BEGIN

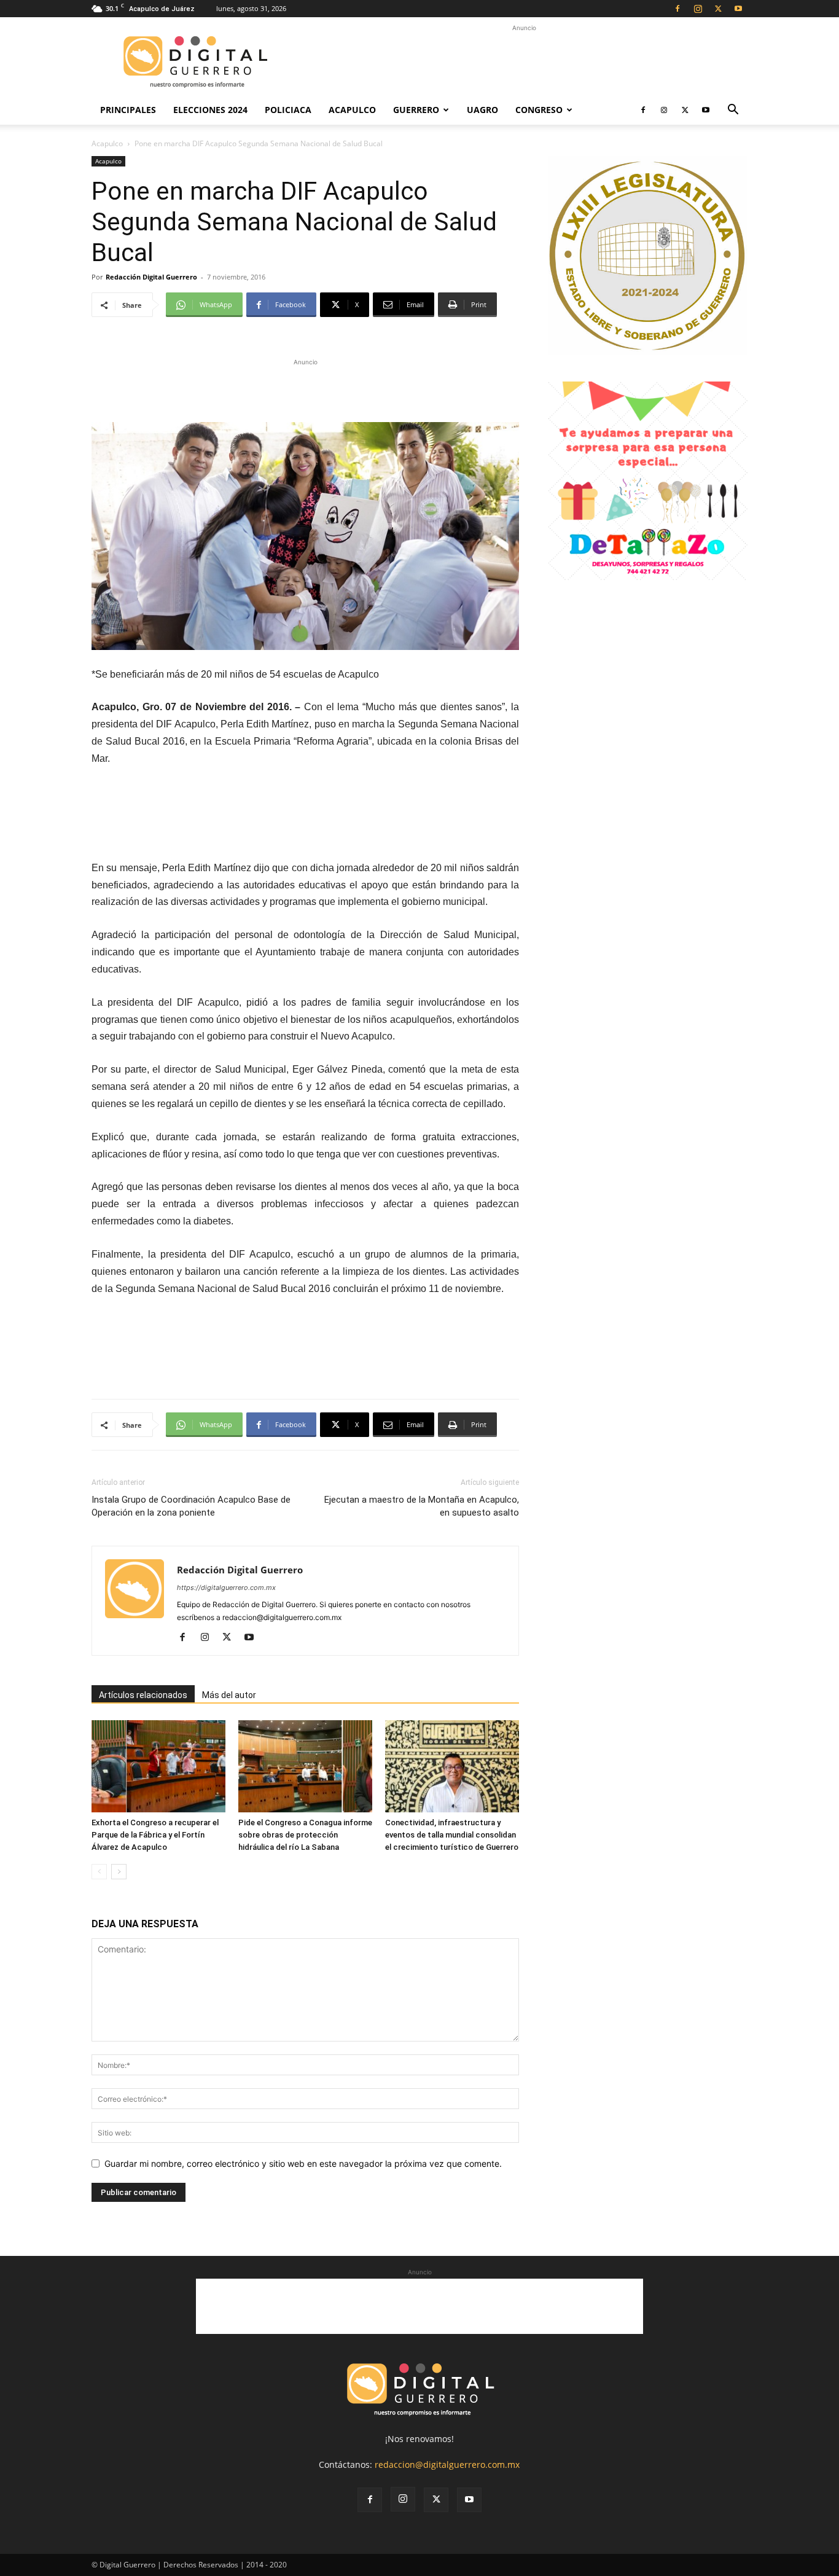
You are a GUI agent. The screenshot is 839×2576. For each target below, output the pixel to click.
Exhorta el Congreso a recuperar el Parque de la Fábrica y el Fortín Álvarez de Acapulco (155, 1835)
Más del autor (229, 1695)
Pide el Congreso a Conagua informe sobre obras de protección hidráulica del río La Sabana (305, 1835)
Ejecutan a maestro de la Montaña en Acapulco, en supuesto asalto (421, 1506)
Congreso (539, 109)
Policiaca (288, 109)
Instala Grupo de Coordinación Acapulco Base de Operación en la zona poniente (191, 1506)
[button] (732, 111)
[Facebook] (677, 8)
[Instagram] (698, 8)
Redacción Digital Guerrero (151, 276)
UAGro (482, 109)
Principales (128, 109)
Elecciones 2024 (210, 109)
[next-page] (119, 1871)
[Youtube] (738, 8)
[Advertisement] (523, 62)
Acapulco (352, 109)
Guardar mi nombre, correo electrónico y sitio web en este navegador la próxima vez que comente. (303, 2163)
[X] (718, 8)
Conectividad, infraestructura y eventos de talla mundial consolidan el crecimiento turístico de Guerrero (451, 1835)
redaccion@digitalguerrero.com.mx (447, 2464)
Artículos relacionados (143, 1695)
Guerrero (416, 109)
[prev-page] (99, 1871)
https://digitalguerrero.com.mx (226, 1587)
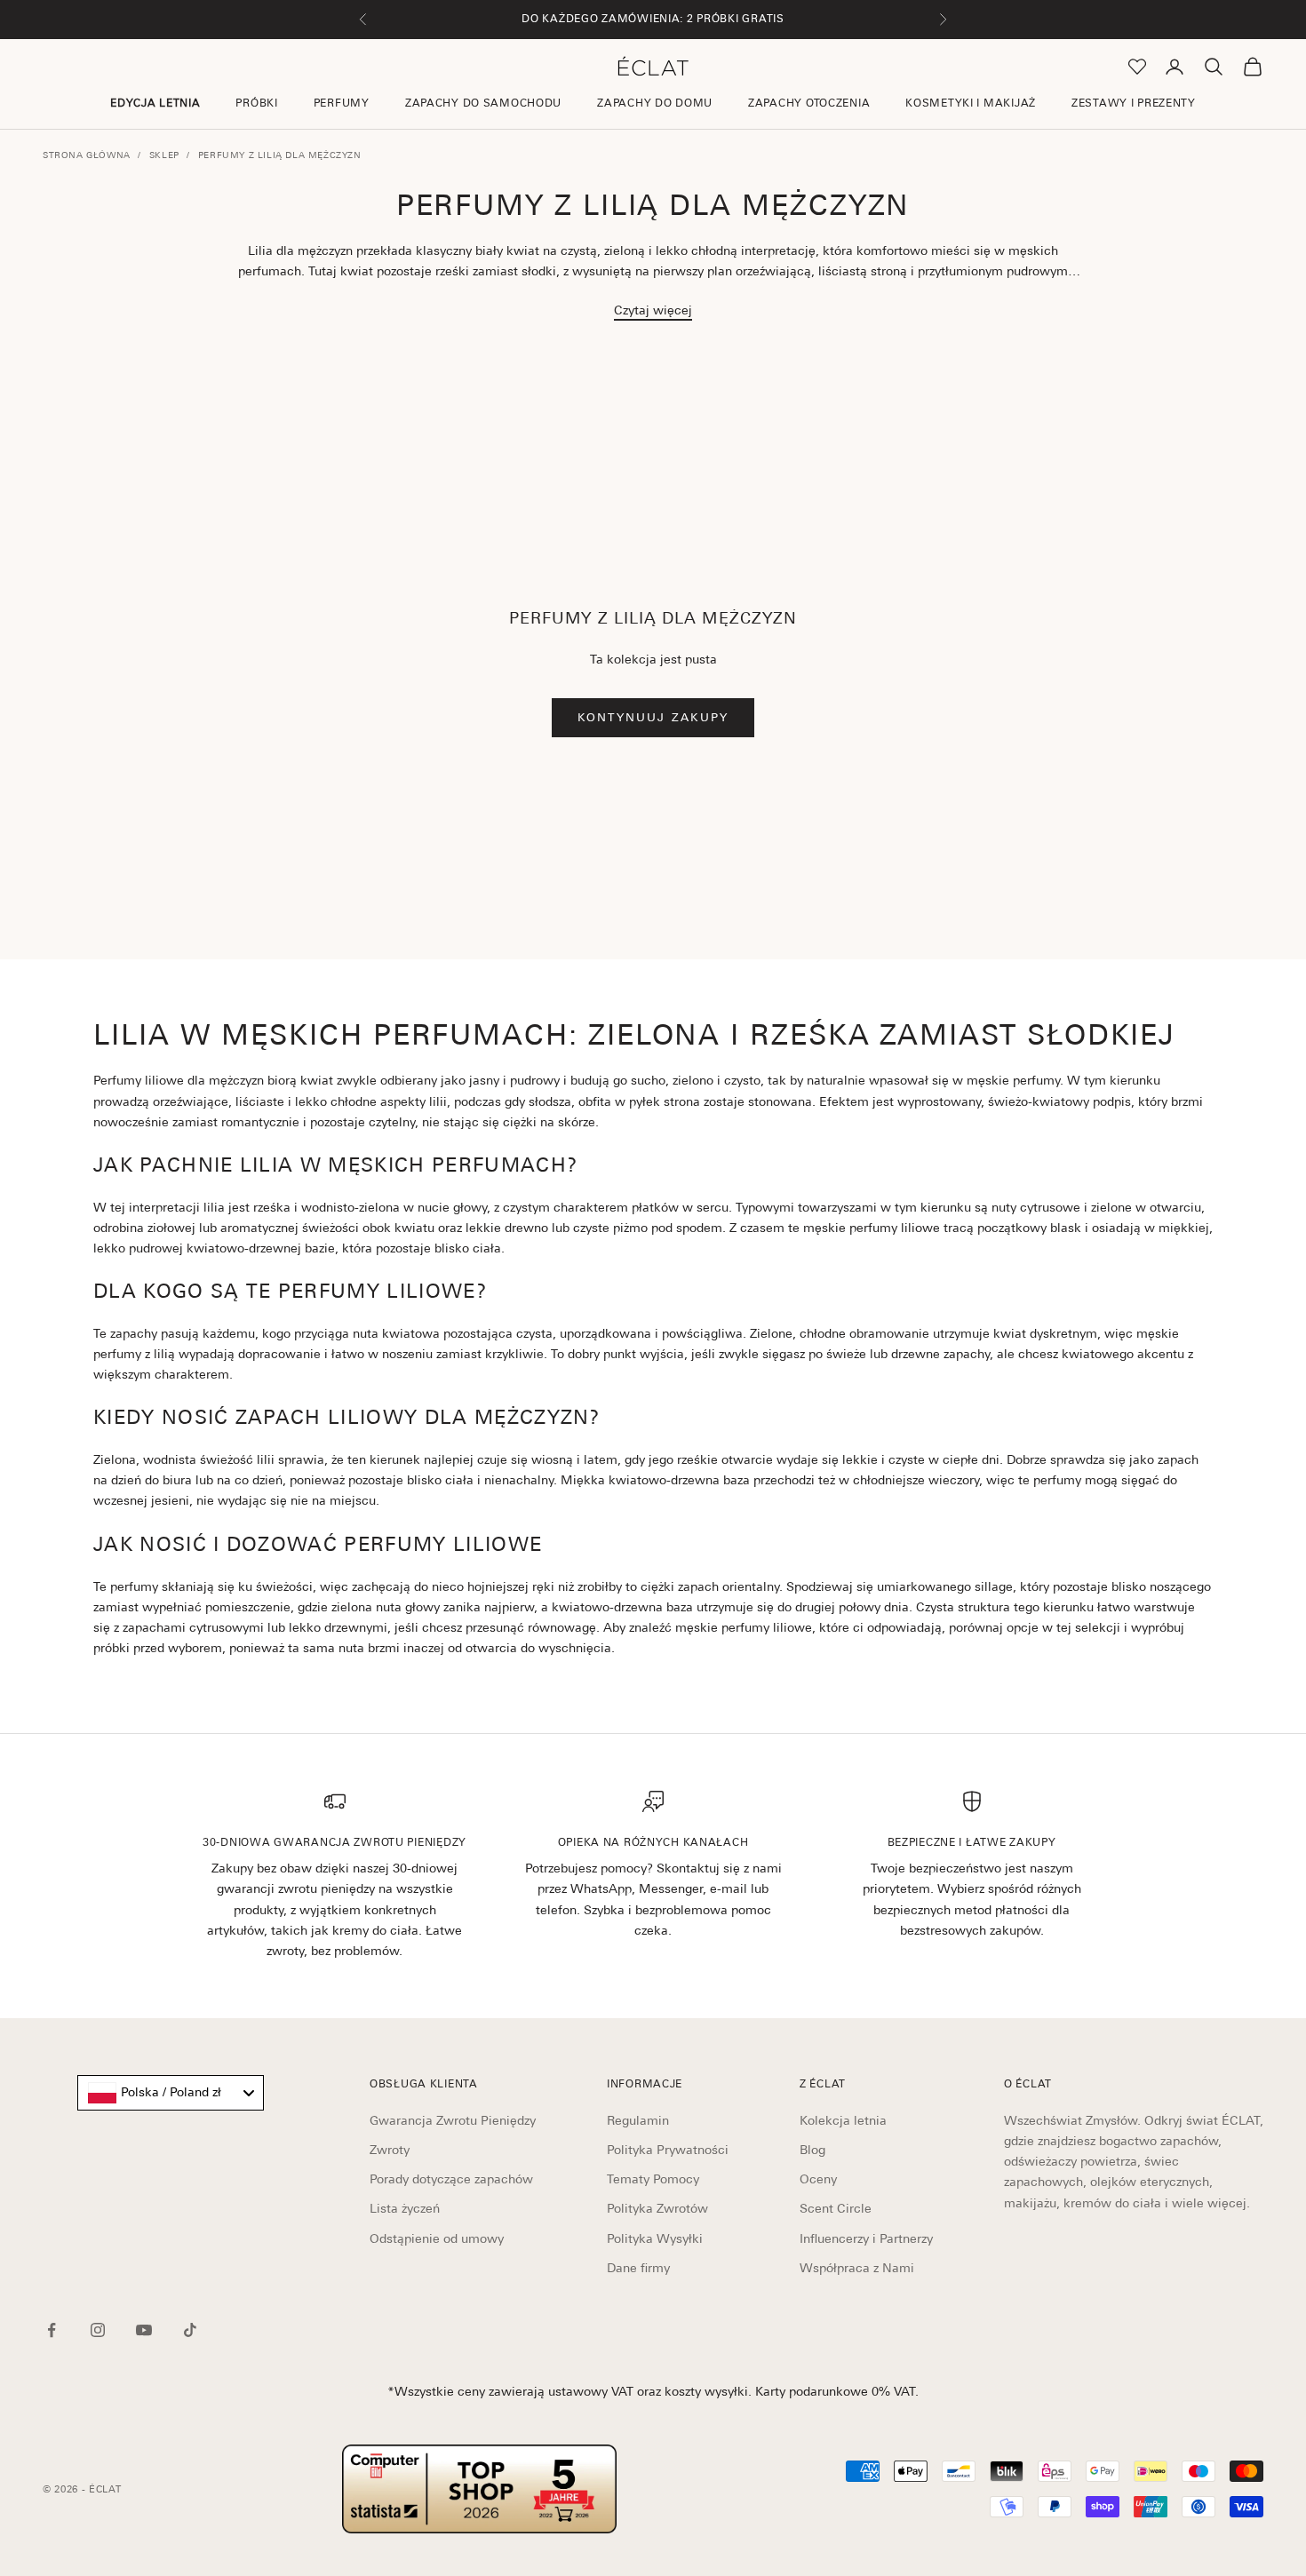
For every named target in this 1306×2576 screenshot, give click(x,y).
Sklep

END

▶ _Work instructions_
Here the requirement is to restate exactly the line holding "Congreso (539, 109)" and every later line through the end of the material, omitting pictures.

▶ _Output_
Congreso (539, 109)
Policiaca (288, 109)
Instala Grupo de Coordinación Acapulco Base de Operación en la zona poniente (191, 1506)
[button] (732, 111)
[Facebook] (677, 8)
[Instagram] (698, 8)
Redacción Digital Guerrero (151, 276)
UAGro (482, 109)
Principales (128, 109)
Elecciones 2024 (210, 109)
[next-page] (119, 1871)
[Youtube] (738, 8)
[Advertisement] (523, 62)
Acapulco (352, 109)
Guardar mi nombre, correo electrónico y sitio web en este navegador la próxima vez que comente. (303, 2163)
[X] (718, 8)
Conectividad, infraestructura y eventos de talla mundial consolidan el crecimiento turístico de Guerrero (451, 1835)
redaccion@digitalguerrero.com.mx (447, 2464)
Artículos relacionados (143, 1695)
Guerrero (416, 109)
[prev-page] (99, 1871)
https://digitalguerrero.com.mx (226, 1587)
For every named target in this 1306×2576 screenshot, give click(x,y).
Sklep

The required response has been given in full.